The test compound can be any compound which one wishes to test including, but not limited to, proteins, peptides, nucleic acids (including RNA, DNA, antisense oligonucleotide, peptide nucleic acids), carbohydrates, organic compounds, small molecules, natural products, library extracts, bodily fluids and other samples that one wishes to test for tumoricidal activity.
The cells can be any cells that either naturally express IL-21R or are transduced or transfected or otherwise engineered to express IL-21R.
Once it has been determined that a test compound or conjugate does induce apoptosis or competes with the conjugate protein described herein, it can be further tested for tumoricidal activity using techniques known in the art including the assays described herein for conjugate proteins of the disclosure.
The screening methods of the disclosure include high-throughput screening applications. For example, a high-throughput screening assay may be used which comprises any of the methods according to the disclosure wherein aliquots of cells transfected with IL-21R are exposed to a plurality of test compounds within different wells of a multi-well plate. Further, a high-throughput screening assay according to the disclosure involves aliquots of transfected cells which are exposed to a plurality of candidate conjugates in a miniaturized assay system of any kind. Another embodiment of a high-throughput screening assay could involve exposing a transduced cell population simultaneously to a plurality of test compounds.
The method of the disclosure may be “miniaturized” in an assay system through any acceptable method of miniaturization, including but not limited to multi-well plates, such as 24, 48, 96 or 384-wells per plate, micro-chips or slides. The assay may be reduced in size to be conducted on a micro-chip support, advantageously involving smaller amounts of reagent and other materials. Any miniaturization of the process which is conducive to high-throughput screening is within the scope of the disclosure.

EXAMPLES

Example 1

A Fusion of GMCSF and IL-21 Initiates Hypersignaling Through the IL-21Rα Chain with Immune Activating and Tumoricidal Effects In Vivo

Results:

Design and Characterization of Murine GIFT-21

The fusokine (GIFT-21) was created by cloning the cDNA encoding for murine GMCSF in frame with the 5′ end of the cDNA encoding for murine IL-21. The last 30 base pairs at the 3′ end of the GMCSF cDNA were deleted to remove the stop codon, generating a cDNA encoding for a single 278 amino acid chain (FIG. 1 b). Denaturing immunoblotting was performed on the conditioned media of B16 melanoma cells retrovirally transduced to express GIFT-21 (B16 GIFT-21), demonstrating that both anti-mGMCSF and anti-mIL-21 antibodies recognized the same protein at a molecular weight of ˜50 kd (FIG. 1 a). It has been previously reported that murine IL-21 could be differentially glycosylated (Di Carlo et al. 2004). The IL-21 immunoblot pattern observed likely reflects this possibility.

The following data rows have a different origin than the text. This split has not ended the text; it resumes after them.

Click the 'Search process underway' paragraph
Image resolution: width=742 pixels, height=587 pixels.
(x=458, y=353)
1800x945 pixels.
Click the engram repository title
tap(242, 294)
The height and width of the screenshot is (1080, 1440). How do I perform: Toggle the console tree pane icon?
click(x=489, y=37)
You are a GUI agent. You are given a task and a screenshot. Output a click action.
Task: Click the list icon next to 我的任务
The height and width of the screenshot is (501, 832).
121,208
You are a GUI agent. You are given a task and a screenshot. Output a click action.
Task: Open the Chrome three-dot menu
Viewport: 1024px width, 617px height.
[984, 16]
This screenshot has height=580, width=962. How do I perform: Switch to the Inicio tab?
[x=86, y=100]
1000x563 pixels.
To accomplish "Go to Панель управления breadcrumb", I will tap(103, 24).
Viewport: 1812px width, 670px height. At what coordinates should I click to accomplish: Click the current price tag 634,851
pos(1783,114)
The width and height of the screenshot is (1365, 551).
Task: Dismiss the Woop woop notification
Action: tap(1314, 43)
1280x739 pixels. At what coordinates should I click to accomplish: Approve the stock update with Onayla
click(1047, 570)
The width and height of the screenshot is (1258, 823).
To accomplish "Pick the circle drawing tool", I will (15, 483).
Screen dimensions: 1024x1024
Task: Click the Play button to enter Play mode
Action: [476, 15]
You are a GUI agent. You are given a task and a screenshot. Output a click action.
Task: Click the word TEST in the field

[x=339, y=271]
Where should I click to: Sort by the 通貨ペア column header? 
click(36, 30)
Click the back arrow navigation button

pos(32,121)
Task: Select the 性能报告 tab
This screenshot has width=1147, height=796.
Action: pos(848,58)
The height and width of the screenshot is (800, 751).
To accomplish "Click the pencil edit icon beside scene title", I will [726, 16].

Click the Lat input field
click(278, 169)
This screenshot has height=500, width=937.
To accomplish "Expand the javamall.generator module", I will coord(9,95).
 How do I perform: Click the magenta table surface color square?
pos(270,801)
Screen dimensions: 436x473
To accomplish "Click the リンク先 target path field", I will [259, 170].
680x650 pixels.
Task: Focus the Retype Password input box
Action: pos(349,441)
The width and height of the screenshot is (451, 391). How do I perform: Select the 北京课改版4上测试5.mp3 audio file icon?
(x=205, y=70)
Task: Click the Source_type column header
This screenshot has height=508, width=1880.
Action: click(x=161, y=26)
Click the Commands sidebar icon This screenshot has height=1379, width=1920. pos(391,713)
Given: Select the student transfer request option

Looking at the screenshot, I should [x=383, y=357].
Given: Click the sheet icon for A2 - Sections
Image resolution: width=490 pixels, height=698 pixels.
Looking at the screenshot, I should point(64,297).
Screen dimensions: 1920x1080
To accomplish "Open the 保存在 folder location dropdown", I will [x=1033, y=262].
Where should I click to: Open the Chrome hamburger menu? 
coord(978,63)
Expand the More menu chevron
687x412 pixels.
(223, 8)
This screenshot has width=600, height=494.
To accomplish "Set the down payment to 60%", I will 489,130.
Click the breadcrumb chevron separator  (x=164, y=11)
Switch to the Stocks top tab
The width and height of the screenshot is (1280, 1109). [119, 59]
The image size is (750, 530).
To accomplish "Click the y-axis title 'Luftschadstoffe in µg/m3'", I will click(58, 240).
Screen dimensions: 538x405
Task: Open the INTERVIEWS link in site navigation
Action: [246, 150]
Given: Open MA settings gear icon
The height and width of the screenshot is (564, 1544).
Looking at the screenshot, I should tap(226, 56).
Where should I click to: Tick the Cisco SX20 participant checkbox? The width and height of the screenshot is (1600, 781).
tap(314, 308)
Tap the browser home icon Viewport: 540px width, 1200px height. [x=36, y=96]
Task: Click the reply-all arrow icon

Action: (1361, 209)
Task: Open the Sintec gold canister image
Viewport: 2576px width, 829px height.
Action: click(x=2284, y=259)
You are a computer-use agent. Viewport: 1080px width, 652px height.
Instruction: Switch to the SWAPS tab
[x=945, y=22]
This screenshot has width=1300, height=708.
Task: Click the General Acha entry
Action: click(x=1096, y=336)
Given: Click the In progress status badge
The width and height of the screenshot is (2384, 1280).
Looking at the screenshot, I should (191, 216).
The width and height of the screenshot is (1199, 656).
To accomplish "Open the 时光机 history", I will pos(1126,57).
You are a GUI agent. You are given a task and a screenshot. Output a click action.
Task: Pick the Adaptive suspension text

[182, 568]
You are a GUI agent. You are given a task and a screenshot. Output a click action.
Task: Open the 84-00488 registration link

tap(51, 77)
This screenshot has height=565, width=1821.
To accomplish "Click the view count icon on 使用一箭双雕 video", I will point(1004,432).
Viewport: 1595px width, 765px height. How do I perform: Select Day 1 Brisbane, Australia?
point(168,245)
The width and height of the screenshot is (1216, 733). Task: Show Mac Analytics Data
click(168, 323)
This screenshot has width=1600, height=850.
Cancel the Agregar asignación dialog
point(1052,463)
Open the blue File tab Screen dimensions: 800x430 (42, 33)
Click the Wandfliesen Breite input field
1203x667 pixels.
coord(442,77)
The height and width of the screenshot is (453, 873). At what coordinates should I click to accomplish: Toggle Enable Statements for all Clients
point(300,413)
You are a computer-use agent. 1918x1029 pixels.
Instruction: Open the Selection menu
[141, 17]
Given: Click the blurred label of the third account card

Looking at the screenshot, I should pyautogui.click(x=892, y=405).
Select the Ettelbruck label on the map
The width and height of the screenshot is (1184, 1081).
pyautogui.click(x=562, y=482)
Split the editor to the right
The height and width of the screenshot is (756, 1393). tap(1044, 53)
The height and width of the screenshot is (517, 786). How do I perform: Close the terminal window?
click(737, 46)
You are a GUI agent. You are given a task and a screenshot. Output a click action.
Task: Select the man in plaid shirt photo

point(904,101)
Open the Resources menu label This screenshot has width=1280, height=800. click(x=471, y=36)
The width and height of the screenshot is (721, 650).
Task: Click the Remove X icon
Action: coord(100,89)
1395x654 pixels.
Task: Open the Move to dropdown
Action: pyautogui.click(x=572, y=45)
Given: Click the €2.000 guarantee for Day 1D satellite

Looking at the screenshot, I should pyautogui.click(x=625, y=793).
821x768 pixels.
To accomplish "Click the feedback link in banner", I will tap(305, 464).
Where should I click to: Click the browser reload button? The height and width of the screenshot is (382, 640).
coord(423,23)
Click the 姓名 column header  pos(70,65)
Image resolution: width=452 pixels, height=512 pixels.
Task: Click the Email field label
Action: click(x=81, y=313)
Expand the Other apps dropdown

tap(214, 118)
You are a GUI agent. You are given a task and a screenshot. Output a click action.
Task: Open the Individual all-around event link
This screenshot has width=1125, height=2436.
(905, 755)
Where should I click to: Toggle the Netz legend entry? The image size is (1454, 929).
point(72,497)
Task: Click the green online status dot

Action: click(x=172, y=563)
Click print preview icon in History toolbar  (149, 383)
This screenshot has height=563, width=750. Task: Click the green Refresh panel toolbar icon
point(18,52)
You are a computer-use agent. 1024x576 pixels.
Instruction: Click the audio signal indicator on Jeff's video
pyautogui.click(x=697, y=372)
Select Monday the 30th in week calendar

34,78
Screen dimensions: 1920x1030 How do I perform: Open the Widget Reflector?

GIFT-21 Hyperactivates the IL-21Rα and Competitively Blocks the GMCSFR

The responder murine cell lines EL-4 and RAW264.7 were utilized to analyze the cellular biochemistry of GIFT-21 on IL-21R and GMCSFR signaling independently of one another in pure populations. The murine EL-4 lymphoma cell line expresses all the components of the IL-21R (IL-21Rα and the common γ-chain) but does not express the GMCSFR. The murine myeloid RAW264.7 cell line expresses the GMCSFR, but not the IL-21Rα chain. When applying GIFT-21 conditioned media to RAW cells for 20 minutes, a lack of STAT5 activation was observed relative to the effect of GMCSF alone (FIG. 2 a, top). To investigate this further, RAW cells were treated with varying ratios of GIFT-21 to rmGMCSF. GIFT-21 acted as a dominant negative to rmGMCSF by preventing rmGMCSF from inducing STAT5 phosphorylation at GIFT-21 to GMCSF molar ratios of 5:1 and 10:1 (FIG. 2 a, middle and lower panels). The incubation of rmGMCSF with B16 conditioned media did not inhibit STAT5 phosphorylation in the absence of GIFT-21 (FIG. 2 a, lower panel). Upon treating EL-4 cells with GIFT-21 containing conditioned media for 20 minutes, a hyperphosphorylation of IL-21Rα-dependent STAT3 was observed relative to controls, whereas STAT1 and STAT5 activation was similar to that seen with IL-21 alone (FIG. 2 b). GMCSF-treated RAW cells were used as a positive control for STAT5 phosphorylation downstream of the γ-chain subunit of the IL-21R of EL-4 cells.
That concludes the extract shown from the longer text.